Türkiye’de 3 gündür, kontrolsüz bir şekilde rakibinin bacak arasına tekme atan futbolcuyu aklamak için bariz gol şansı yok yorumları yapılıyor. Bir akıllı da çıkıp siz ne konuşuyorsunuz demiyor!..
Yahu siz iyi olsaydınız, kulüplerimizin müzelerinde Şampiyonlar Ligi olmasa da en az 5-6 tane Avrupa kupası olurdu.

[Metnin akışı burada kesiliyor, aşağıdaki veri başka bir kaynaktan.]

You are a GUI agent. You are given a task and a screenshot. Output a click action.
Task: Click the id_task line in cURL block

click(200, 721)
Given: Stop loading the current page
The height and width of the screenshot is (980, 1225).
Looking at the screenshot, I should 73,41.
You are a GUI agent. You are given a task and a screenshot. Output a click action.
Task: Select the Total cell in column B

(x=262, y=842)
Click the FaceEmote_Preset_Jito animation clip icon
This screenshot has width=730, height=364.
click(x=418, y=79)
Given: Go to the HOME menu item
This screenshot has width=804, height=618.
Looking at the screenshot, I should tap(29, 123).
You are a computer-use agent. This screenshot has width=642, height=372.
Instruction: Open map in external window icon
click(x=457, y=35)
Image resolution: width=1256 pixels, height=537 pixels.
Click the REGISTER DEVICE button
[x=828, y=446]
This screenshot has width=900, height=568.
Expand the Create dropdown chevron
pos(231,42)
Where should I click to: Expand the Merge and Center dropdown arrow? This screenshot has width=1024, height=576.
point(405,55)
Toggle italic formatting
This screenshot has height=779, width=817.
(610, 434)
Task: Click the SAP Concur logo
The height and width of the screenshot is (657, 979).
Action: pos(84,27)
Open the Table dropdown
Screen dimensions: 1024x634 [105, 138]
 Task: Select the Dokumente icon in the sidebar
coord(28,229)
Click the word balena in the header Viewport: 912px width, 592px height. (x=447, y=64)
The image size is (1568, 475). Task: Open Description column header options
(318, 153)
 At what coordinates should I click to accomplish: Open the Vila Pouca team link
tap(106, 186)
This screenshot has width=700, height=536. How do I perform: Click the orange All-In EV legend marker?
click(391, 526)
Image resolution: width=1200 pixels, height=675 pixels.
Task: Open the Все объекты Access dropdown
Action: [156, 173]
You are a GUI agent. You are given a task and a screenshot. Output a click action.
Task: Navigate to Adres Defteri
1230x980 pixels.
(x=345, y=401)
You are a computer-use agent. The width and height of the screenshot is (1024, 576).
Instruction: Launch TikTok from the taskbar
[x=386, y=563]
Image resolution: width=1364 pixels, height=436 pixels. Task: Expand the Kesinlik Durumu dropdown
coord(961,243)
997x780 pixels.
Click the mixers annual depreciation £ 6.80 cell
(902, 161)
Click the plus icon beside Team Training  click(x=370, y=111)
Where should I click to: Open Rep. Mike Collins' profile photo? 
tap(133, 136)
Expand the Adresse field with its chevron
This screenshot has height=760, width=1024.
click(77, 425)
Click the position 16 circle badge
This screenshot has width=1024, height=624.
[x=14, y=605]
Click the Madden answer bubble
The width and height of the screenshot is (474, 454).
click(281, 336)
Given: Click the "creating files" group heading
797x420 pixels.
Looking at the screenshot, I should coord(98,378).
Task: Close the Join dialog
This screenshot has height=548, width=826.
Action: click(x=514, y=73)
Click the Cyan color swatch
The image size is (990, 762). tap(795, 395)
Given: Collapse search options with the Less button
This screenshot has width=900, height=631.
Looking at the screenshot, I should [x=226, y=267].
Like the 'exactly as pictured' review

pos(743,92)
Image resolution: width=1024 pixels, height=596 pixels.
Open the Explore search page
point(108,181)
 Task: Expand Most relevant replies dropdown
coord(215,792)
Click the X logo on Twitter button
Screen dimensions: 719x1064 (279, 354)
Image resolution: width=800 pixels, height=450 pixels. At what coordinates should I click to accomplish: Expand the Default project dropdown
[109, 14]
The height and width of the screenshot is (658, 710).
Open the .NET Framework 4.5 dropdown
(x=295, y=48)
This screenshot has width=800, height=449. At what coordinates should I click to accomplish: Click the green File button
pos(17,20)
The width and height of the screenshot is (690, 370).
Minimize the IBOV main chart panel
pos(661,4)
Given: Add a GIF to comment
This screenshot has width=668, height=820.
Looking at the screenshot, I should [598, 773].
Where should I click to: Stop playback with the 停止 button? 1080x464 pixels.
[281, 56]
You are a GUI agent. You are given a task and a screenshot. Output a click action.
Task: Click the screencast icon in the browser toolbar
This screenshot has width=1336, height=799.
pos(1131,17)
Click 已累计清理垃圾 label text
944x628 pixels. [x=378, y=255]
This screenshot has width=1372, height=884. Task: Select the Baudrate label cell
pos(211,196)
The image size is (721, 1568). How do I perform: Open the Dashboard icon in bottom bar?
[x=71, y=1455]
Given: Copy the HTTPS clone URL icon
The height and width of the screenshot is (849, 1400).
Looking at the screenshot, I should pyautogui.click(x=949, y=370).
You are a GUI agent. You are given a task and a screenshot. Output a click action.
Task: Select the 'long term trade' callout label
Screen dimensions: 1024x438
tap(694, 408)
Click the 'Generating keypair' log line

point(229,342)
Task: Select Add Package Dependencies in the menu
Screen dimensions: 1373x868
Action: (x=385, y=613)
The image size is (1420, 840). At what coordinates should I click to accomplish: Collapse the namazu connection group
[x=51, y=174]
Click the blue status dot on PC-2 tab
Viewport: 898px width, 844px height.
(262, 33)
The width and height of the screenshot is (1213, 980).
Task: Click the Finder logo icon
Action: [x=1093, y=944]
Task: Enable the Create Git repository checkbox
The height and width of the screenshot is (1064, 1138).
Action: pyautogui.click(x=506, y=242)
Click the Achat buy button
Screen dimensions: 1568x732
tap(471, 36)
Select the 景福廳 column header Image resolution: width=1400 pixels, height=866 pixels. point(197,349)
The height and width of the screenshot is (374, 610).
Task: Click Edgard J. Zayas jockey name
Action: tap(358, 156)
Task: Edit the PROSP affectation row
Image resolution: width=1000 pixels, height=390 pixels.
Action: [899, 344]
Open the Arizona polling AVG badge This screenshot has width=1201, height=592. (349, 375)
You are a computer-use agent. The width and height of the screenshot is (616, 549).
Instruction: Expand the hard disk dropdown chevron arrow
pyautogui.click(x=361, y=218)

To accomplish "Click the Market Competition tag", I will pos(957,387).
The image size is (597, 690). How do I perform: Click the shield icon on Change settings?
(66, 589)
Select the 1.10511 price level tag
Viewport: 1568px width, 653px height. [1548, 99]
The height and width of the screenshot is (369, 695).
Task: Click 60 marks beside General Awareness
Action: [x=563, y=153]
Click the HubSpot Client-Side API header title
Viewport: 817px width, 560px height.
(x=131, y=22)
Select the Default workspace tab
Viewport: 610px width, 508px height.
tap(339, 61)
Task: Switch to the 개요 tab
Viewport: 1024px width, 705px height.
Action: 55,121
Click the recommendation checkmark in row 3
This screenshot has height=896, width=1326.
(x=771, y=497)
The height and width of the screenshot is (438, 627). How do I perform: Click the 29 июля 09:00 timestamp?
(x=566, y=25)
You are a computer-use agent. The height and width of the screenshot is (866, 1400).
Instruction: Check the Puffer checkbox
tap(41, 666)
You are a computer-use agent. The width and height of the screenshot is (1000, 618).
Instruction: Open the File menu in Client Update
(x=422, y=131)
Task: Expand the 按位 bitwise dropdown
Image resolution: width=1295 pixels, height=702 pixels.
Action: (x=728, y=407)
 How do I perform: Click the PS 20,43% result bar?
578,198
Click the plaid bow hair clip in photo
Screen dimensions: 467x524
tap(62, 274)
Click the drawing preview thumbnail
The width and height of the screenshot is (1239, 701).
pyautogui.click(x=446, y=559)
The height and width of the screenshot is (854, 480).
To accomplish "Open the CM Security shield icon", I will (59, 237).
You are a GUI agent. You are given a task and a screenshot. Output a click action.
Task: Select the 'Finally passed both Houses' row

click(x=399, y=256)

Topun sahada doğru düzgün kalmadığı, faullerin renge göre çaldığı, kartların renge göre çıktığı, hisse göre, itirazın şiddetine göre penaltı çalındığı bir ligden Avrupa başarısı çıkmaz, çıkamaz. Çıkarma ihtimali olanı da el birliği ile alaşağı ederiz.
Bülent Yıldırım, yönettiği rezil Galatasaray-Beşiktaş maçı finalini unutup, bugün hem de Süperliğin yayıncı kuruluşunda hakemlerle ilgili yorum yapıyor olması bile yeterince manidar!
Kimse kusura bakmasın uçan kaçan dediğimiz Galatasaray ve Fenerbahçe kadroları bu ligde %80 galibiyet oranı ile oynayacak takımlar falan değil, onlara bu oranı bahşeden bizim çarpık futbol düzenimiz. Fenerbahçe’nin elendiği Glasgow Rangers’ın daha birkaç sezon öncesi Avrupa’da finali var. Galatasaray’ın elendiği takımların hepsi üst turlarda averaj takımı oldu.
Yanı başımızdaki Yunanistan’ın Olimpiyakos’u bizim takımların çeyreği kadar bütçe ile UEFA Şampiyonu oldu. “Tarih bir kere yazılır” diyen Galatasaray’ın övündüğü kupadan, bizim ligde olsa şampiyonluğa oynayamayacak Sevilla’nın müzesinde 7 tane var.
Biz kayıkçı kavgasına devam edelim. Bakalım akşama kim daha çok konuşacak, futbol mu çeneler mi?